Слушания по делу о «панк-молебне» продолжаются в Хамовническом суде с одиннадцати часов. В семь часов вечера судья заявила, что, если потребуется, заседание продолжится до утра.
Между тем, участница группы Надежда Толоконникова признала за собой и другими обвиняемыми «этическую ошибку».
Являются ли эти слова долгожданным покаянием в кощунстве? Комментирует клирик храма Христа Спасителя протодиакон Александр Агейкин.
-Я не считаю, что слова Надежды Толоконниковой — это извинение. Это просто констатация факта, даже горделивая: немножечко ошиблись, с кем не бывает.
Признание человеком ошибки не равнозначно словам: «Простите, я причинил вам боль». А вот этих или подобных им слов ни от одной девушки мы ни услышали. Поэтому я не вижу в сегодняшних их репликах раскаяния. Если человек раскаивается, он полностью изменяет свою точку зрения на событие.
-Вы сами, как клирик храма, в котором произошел инцидент, считаете себя пострадавшим?
-Я могу себя назвать пострадавшим, но не от того, что они совершили, а от того, что в нашем безумном мире вообще происходят такие трансформации. Для меня, например, дико слышать оправдание идей феминизма, содержащее в себе поношение Творца: «Не должно быть почитания мужского начала, мы хотим вернуться к почитанию начала женского». Для меня это обидно и оскорбительно.
Поэтому я себя считаю потерпевшим от греха вообще, а не от каких-то конкретных действий.
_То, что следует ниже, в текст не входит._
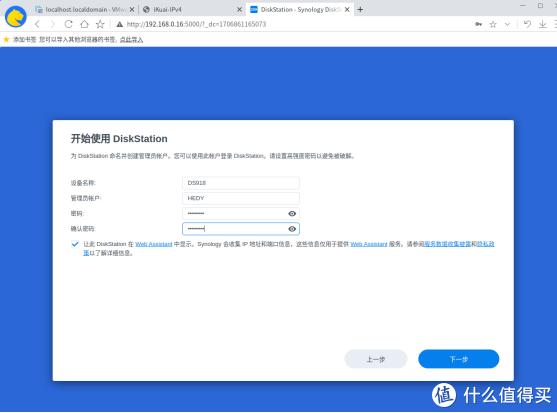This screenshot has width=557, height=413.
Task: Click the device name field DS918
Action: (x=240, y=183)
Для меня то, что человек грешит (даже не касаясь этих безумных девиц, которых теперь все обсуждают), то, что грех процветает, что из нашей жизни в принципе уходит понятие греха — очень мучительно. Сейчас многие даже стараются избегать такого слова, как грех. Более того: в некоторых обществах уже священника могут попросить не говорить слово «грех», потому что оно якобы может кого-нибудь оскорбить. Меня весьма удивил рассказ владыки Амвросия Гатчинского, ректора Санкт-Петербургской духовной академии: он участвовал в конференции в Финляндии, и его попросили слова «грех» не произносить, чтобы не оскорбить кого-нибудь из присутствующих в зале.
Сегодня происходит тотальное потворство греху. И именно это доставляет страдания.
-А каких действий ждет от обвиняемых и от суда Церковь?
-Нам вообще не нужно, чтобы их постигало какое-то наказание, нам не нужны никакие формальные извинения. Мы же не злодеи и не изверги, чтобы на дыбу их поднимать или плетьми сечь. Пользы-то от этого не будет, если человек не изменится — это абсолютно очевидно.
Мы хотим, чтобы в этих женщинах произошло то самое изменение сознания, которое называется покаянием, чтобы они задумались: «А может, мы сделали что-то не так? Объясните нам наше заблуждение, мы хотим измениться». Церковь ждет только этого.
-Как вы считаете, какой оптимальный выход из сложившейся ситуации с судом и следствием по делу о «панк-молебне»?
-Выход сейчас один: дождаться поскорее какого-то вердикта суда — виновны или невиновны, какому наказанию подлежат. Тогда у нас появятся основания для размышлений. Пока это какой-то цирк и фарс: одни в зале суда улыбаются, другие пытаются затянуть процесс, кто-то говорит, что не согласен с мотивами, кто-то — что не понял обвинения… Это игра какая-то, а не суд.
Поэтому я и говорю: давайте дождемся решения суда. Это самая главная точка, которая должна быть поставлена. Когда это решение будет вынесено — вот тогда мы начнем думать: умное ли оно или неразумное, жестокое или слишком мягкое.
Пока же эти сломанные копья, обвинения друг друга и оскорбления — ни к чему не приводят.
-Не кажется ли вам, что судебные прения, обвинения, следствие — все это только бьет по Церкви?
-Продолжится суд или каким-то образом прекратится — удары будут приходиться по Церкви. Остается одно — терпеть эту боль в надежде на то, что она будет испытана не зря. А потом уже будем стремиться к изменению ситуации.
Когда человек лечится от болезни, он тоже претерпевает боль, надеясь, что дальше его состояние изменится к лучшему.